• _Your instructions_
Spot each line in the records below where the word "agent" occurs, then copy it.

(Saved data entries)
════

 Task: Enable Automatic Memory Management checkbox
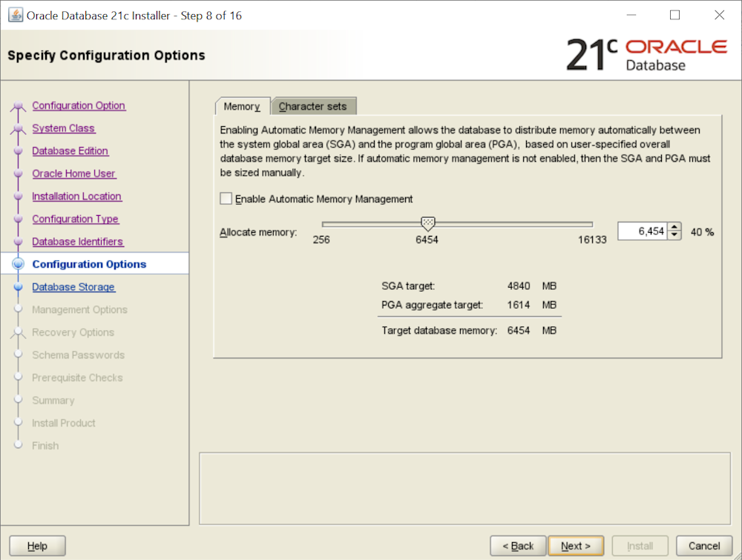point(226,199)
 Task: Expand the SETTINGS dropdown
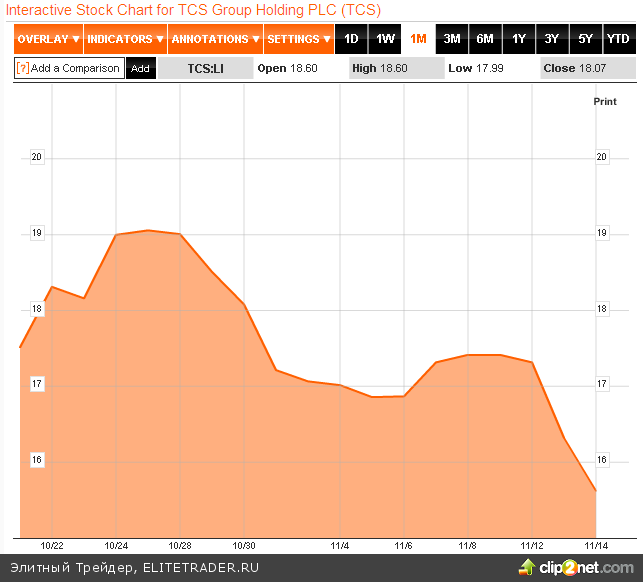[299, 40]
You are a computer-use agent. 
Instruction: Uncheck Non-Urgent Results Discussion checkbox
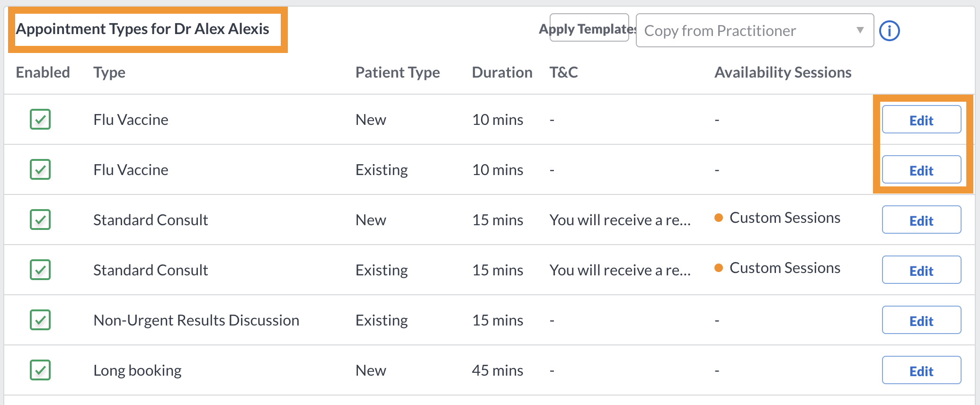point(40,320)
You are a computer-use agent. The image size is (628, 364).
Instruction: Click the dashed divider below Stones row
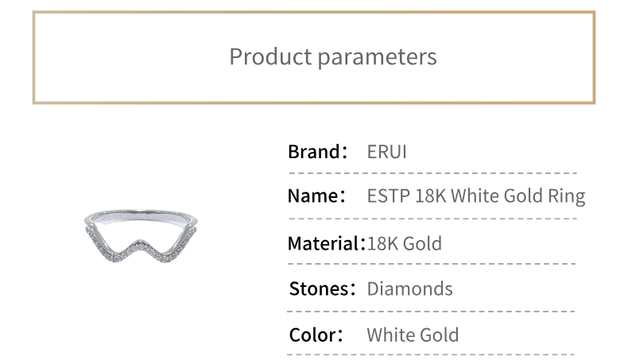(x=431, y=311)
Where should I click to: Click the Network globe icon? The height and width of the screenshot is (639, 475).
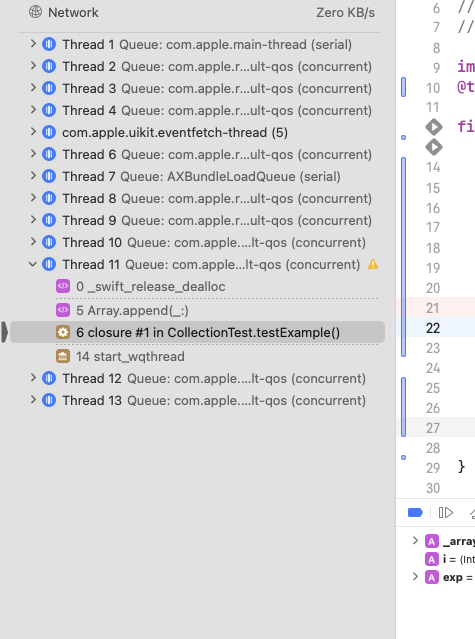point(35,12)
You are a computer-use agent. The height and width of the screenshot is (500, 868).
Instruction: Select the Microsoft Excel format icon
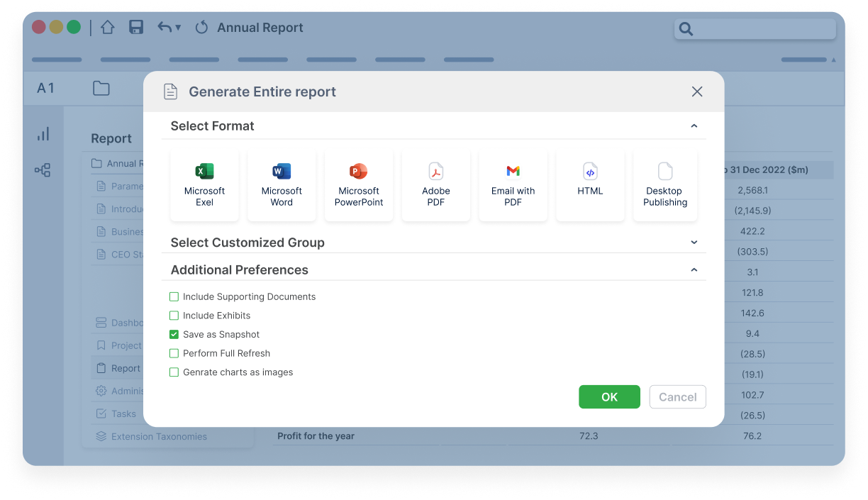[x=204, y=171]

════

• _Task result_
You are a computer-use agent. 
You are a computer-use agent. The image size is (628, 364).
You are a computer-use agent. The height and width of the screenshot is (500, 868).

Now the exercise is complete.